Two of the country's best known universities are to set up research centres aimed at promoting a better understanding of Islam.Any chance that these research programs will be the slightest bit objective?
Cambridge and Edinburgh universities will share a £16m endowment from Prince Alwaleed bin Talal Abdulaziz al-Saud, a member of the Saudi Arabian royal family and chairman of the Kingdom Foundation – a charitable and philanthropic foundation set up to alleviate suffering around the world.
Both universities, members of the 20-strong Russell Group, which represents the leading research institutions, will set up study centres with the aim of fostering better understanding between the Muslim world and the West.

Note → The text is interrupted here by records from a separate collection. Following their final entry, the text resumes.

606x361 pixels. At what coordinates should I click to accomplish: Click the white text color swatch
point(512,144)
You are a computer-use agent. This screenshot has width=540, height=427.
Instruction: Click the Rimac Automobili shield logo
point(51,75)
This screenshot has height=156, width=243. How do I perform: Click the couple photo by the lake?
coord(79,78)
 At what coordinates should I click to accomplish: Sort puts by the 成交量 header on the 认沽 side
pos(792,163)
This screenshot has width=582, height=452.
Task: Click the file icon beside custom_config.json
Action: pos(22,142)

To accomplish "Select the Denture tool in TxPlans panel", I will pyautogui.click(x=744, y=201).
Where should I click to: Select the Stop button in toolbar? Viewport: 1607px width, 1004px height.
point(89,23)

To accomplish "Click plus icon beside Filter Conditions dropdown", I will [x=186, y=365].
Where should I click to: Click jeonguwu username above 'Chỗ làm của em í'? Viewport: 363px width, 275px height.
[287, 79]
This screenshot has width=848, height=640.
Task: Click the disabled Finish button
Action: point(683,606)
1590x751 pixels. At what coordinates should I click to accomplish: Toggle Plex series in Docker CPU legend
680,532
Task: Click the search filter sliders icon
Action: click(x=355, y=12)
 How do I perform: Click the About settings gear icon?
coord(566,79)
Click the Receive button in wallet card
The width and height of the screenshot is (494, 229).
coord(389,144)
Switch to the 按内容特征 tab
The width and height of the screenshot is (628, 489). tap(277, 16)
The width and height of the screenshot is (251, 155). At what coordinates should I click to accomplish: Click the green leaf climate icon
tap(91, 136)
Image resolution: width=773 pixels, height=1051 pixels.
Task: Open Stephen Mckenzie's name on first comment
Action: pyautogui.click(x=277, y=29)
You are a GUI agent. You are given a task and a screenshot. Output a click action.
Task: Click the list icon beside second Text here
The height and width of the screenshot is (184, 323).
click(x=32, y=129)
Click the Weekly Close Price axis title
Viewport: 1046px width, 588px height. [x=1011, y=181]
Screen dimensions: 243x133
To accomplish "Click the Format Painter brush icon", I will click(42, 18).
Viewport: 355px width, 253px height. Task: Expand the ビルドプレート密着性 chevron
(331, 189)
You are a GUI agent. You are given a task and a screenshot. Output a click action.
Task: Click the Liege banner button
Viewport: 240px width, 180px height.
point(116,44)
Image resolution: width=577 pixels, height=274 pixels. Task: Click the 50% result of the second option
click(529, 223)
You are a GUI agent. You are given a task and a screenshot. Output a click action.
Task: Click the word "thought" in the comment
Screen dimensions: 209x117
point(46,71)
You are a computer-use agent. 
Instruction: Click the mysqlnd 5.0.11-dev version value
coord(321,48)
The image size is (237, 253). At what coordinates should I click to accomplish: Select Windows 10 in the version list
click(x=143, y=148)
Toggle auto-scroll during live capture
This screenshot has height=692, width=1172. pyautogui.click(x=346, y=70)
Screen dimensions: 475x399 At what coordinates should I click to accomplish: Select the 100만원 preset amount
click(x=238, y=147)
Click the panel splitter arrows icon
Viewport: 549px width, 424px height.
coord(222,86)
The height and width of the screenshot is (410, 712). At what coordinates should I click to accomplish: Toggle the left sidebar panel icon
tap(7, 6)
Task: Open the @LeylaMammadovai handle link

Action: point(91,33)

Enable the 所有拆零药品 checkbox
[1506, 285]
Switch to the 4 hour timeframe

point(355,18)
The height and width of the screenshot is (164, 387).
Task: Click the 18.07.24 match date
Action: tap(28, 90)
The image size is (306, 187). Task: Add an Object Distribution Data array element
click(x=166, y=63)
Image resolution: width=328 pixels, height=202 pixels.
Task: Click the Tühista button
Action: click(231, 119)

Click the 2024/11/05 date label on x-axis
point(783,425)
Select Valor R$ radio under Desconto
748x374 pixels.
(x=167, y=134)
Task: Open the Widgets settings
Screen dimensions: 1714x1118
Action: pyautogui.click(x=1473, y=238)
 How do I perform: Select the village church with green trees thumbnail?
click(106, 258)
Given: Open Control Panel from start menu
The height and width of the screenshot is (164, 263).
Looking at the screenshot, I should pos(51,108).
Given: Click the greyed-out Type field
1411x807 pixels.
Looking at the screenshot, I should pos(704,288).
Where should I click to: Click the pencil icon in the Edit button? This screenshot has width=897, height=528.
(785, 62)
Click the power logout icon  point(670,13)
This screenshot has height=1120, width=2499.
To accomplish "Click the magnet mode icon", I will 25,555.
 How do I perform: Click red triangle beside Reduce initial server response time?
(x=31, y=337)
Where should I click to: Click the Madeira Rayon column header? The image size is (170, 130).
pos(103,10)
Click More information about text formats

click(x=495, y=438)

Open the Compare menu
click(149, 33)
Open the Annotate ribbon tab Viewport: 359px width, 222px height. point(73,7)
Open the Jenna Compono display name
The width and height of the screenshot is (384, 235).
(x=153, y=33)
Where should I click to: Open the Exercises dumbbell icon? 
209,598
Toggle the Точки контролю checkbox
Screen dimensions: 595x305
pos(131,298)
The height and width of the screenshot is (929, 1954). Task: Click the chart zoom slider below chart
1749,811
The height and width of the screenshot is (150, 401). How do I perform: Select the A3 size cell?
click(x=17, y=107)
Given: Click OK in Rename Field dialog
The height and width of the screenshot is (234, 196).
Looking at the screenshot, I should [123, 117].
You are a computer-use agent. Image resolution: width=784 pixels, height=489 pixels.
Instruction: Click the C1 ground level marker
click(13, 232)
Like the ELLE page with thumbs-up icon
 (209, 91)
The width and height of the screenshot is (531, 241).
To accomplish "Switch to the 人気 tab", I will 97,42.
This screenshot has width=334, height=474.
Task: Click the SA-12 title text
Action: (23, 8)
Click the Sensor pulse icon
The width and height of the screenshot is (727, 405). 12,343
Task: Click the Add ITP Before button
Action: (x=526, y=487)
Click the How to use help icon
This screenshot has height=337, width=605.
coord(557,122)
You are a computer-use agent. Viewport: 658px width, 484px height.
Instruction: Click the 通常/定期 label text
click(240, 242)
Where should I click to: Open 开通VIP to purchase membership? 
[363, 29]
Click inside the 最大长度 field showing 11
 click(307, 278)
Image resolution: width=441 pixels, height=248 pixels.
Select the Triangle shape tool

In Cambridge, the HRH Prince Alwaleed Bin Talal Centre of Islamic Studies will seek to develop a "constructive and critical awareness of the role of Islam in wider society". There will be research programmes on Islam in the UK and Europe and the portrayal of Islam in the media. Public lectures, conferences and summer schools will be organised to promote better understanding, with policy makers from both worlds invited to become visiting fellows at the centre.
The Kingdom Foundation is specifically set up as a conduit for Islamic propaganda with a few dollars spent on Islamic-only charities, not to "alleviate suffering around the world." A short glance at where they spend their money shows that the foundation will give a couple of hundred thousand dollars to various Arab and Islamic causes, a pittance compared to the $30 million being spent on propaganda here and the $40 million spent at Harvard and Georgetown.
And as we've seen before, whenever Muslims claim to be interested in "fostering better understanding" or "dialogue" between Muslims and the West, they always mean propaganda, with no interest at all in Muslims understanding the West.